The utfmb4
character set has these characteristics:
Supports BMP and supplementary characters.
Requires a maximum of four bytes per multibyte character.
utf8mb4
contrasts with the utf8mb3
character set, which supports only BMP characters and uses a maximum of three bytes per character:
For a BMP character, utf8mb4
and utf8mb3
have identical storage characteristics: same code values, same encoding, same length.

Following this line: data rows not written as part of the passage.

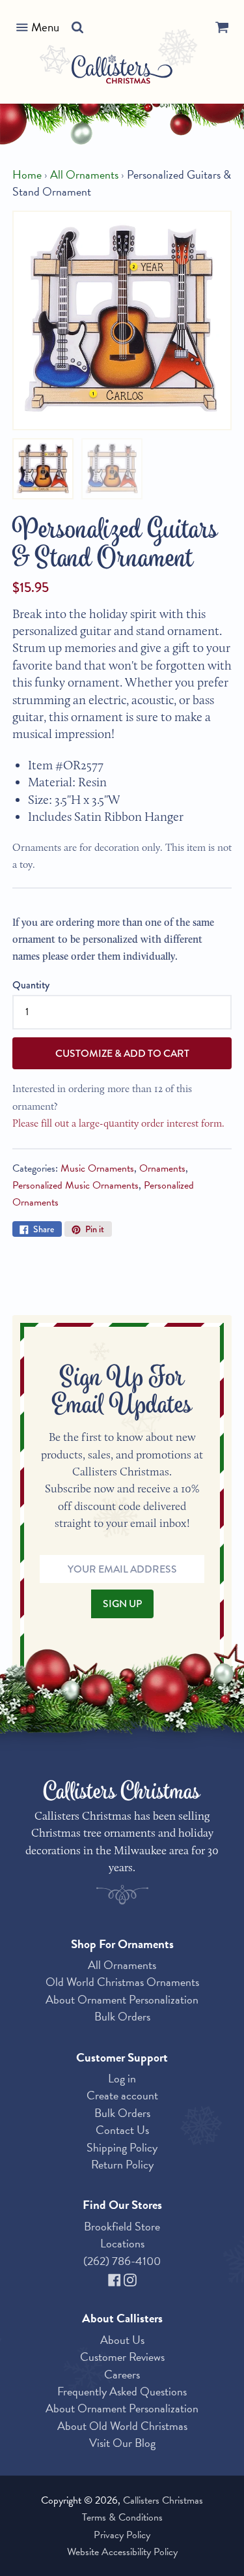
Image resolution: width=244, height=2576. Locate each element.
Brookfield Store (122, 2226)
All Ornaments (84, 174)
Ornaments (162, 1168)
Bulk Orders (122, 2016)
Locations (122, 2243)
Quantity (30, 984)
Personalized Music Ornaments (75, 1185)
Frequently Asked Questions (122, 2391)
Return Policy (122, 2164)
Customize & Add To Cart (122, 1053)
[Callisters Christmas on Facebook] (116, 2278)
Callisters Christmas (163, 2500)
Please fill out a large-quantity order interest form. (118, 1123)
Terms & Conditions (122, 2517)
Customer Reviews (122, 2356)
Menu (45, 27)
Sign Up (122, 1603)
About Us (122, 2339)
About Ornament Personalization (122, 1999)
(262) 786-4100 (122, 2261)
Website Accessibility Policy (122, 2552)
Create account (122, 2095)
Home (27, 174)
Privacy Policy (122, 2535)
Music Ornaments (97, 1168)
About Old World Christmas (122, 2426)
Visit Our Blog (122, 2442)
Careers (122, 2374)
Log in (122, 2078)
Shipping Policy (122, 2147)
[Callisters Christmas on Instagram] (130, 2278)
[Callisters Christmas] (122, 71)
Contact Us (122, 2130)
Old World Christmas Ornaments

For a supplementary character, utf8mb4
requires four bytes to store it, whereas utf8mb3
cannot store the character at all. When converting utf8mb3
columns to utf8mb4
, you need not worry about converting supplementary characters because there are none.
utf8mb4
is a superset of utf8mb3
, so for an operation such as the following concatenation, the result has character set utf8mb4
and the collation of utf8mb4_col
:
SELECT CONCAT(utf8mb3_col, utf8mb4_col);
Similarly, the following comparison in the WHERE
clause works according to the collation of utf8mb4_col
:
SELECT * FROM utf8mb3_tbl, utf8mb4_tbl WHERE utf8mb3_tbl.utf8mb3_col = utf8mb4_tbl.utf8mb4_col;
For information about data type storage as it relates to multibyte character sets, see String Type Storage Requirements.